A Generalized Radiotherapy Auto-Planner Based on Machine-to-Machine In-Context Learning.
Abstract
Purpose
Inverse radiotherapy treatment planning involves solving a highly non-convex optimization problem where Large language model (LLM) shows promise for its strong interactive reasoning capabilities. We propose a machine-to-machine in-context learning framework where LLMs learn directly from a self-play system without human interaction and improve transferability across planning scenarios.
Methods
OpenAI’s GPT-4.0 iteratively received the current plan’s dose–volume histogram (DVH), plan evaluation criteria, and treatment planning parameter (TPP) settings, and proposed updated TPPs to an in-house TPS. Planning knowledge was provided using a final TPP solution space derived from a pre-trained reinforcement learning (RL) agent tested on 39 prostate cancer cases with 7-beam IMRT involving one planning target volume (PTV) and two organs at risk (OARs). The LLM planner’s plan scores and iteration counts were recorded with and without this guidance in three scenarios: (1) 7-beam prostate IMRT with 1 PTV and 2 OARs for 10 cases; (2) 180-beam prostate planning with 1 PTV and 4 OARs for one case; and (3) 7-beam liver planning with 1 PTV and 2 OARs for one case using 10 initial TPP settings.
Results
For Scenario 1, plan score went from 5.8 ± 1.7 to 7.9 ± 1.0 (maximum 9) in 18.2 ± 4.4 planning steps without guidance, and to 9.0 ± 0.0 in 3.5 ± 4.4 steps with guidance.
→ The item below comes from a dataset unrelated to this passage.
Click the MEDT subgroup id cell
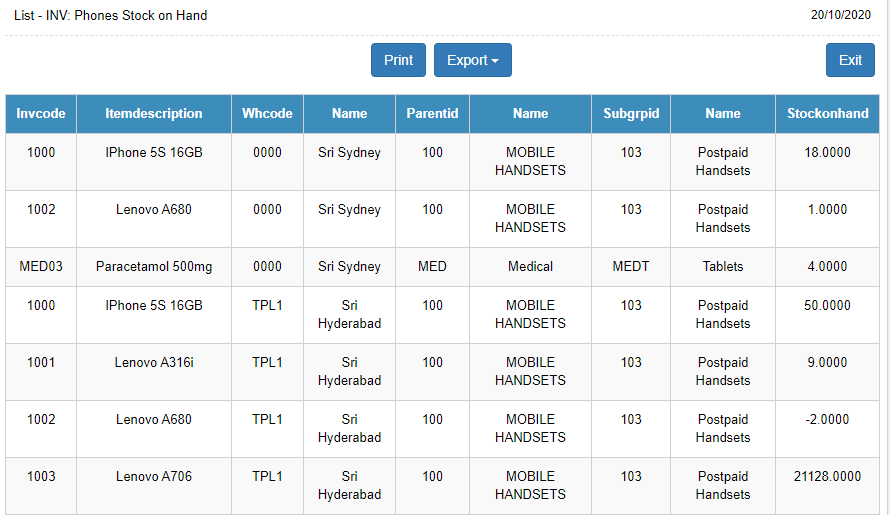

In Scenario 2, plan scores improved from 10 to the maximum 15, requiring 12 and 5 steps without and with guidance, respectively. For Scenario 3, plan scores improved from 2.5 ± 0.4 to 3.1 ± 0.2 in 20.0 ± 0.0 steps without guidance, and to 3.7 ± 0.35 (maximum 4) in 12.8 ± 8.3 steps with guidance.
Conclusion
Planning knowledge learned from a single scenario can effectively guide GPT-based planners across diverse sites, beam configurations, and protocols, improving both planning quality and efficiency.